Probleme mit Korruption

Offenbar anfälliger als die Hauptkonkurrenten ist das Groß-Familienunternehmen für dubiose Verbindungen. In Sachsen ist Strabag in nicht enden wollende Schmiergeld- und Betrugsaffären unter anderem um den Bau der Autobahn A4 verwickelt, deren juristische Aufarbeitung andauert. Birtel machte 2007 deshalb die komplette 90-köpfige Niederlassung in Chemnitz dicht. Aber auch in osteuropäischen Märkten wie Ungarn und Slowakei gerät Strabag immer wieder ins Zwielicht. Birtel verweist jedoch darauf, dass auch dort das Unternehmen letztlich nie von öffentlichen Vergaben ausgeschlossen wurde, und zeigt sich überzeugt, dass die Einführung von Ethik-Kodex, Compliance Officer und Ombudsleuten nachhaltig Wirkung zeigt.

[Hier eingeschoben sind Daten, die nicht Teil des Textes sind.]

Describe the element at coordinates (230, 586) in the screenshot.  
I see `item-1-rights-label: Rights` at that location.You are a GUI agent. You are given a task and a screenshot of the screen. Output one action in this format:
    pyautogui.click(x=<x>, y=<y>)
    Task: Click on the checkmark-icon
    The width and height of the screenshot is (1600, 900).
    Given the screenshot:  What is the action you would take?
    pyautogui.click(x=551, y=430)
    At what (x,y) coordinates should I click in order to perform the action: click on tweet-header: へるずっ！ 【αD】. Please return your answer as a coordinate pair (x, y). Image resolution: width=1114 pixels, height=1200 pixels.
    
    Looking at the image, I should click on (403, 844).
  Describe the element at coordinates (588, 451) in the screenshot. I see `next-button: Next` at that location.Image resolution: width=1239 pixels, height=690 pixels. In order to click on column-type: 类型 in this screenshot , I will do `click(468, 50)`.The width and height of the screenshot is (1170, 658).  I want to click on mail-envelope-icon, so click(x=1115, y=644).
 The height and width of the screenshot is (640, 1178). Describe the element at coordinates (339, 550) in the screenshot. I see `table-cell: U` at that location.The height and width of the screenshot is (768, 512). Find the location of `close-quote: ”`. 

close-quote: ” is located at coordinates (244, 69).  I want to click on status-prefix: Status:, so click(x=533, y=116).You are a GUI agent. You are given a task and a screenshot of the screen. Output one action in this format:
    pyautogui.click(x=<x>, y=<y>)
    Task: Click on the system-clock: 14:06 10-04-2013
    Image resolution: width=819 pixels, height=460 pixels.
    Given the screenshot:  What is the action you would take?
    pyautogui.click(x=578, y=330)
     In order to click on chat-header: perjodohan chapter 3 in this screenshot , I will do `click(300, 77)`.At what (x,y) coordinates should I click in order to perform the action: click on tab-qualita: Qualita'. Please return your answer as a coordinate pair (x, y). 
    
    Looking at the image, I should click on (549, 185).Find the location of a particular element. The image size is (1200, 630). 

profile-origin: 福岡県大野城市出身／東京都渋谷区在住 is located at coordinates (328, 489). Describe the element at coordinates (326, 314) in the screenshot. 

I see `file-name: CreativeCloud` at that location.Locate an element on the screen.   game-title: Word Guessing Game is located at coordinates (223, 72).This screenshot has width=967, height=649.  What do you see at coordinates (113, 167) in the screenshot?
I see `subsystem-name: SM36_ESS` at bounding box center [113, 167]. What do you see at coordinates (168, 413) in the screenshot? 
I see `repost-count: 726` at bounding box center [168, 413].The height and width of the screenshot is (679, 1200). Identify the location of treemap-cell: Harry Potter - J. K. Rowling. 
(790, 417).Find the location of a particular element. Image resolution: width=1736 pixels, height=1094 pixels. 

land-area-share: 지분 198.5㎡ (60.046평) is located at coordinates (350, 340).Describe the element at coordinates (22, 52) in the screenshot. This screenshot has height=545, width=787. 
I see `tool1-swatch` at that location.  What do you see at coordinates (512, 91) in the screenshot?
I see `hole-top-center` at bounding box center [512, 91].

Zum nicht tadellosen Strabag-Ruf trägt die enge Verbindung Haselsteiners zum russischen Oligarchen Oleg Deripaska bei. Bei Hochtief weinte dem Großinvestor niemand eine Träne nach, als er 2008 nach nur eineinhalb Jahren sein 9,99-Prozent-Aktienpaket wieder verkaufte. Haselsteiner hingegen hält dem in Geldnot geratenen Milliardär alle Türen offen. Zwei Jahre nach dem Beginn der Partnerschaft stieg Deripaska im April 2009 auch bei Strabag wieder aus und übergab sein 25-Prozent-Paket Haselsteiner und der österreichischen Raiffeisen-Gruppe. Zum Jahresende hat Deripaska aber die Option, die Anteile zurückzukaufen.

Haselsteiners Kriegskasse scheint erst einmal erschöpft zu sein. Den schon perfekten Kauf der ungarischen und österreichischen Aktivitäten des mexikanischen Baustoffproduzenten Cemex für 310 Millionen Euro sagte der Bau-Tycoon im Juli überraschend ab. Ob er und Birtel mit ihrer Deutschland-Strategie besser fahren als Bodner und Lütkestratkötter, müssen sie noch beweisen. Bei den Renditezahlen konnte Strabag 2008 nicht glänzen. Schuld an der gesunkenen Ertragskraft waren laut Haselsteiner aber nicht Birtels deutsche Bautrupps, sondern Währungs- und Kursverluste sowie hohe Abschreibungen in Osteuropa.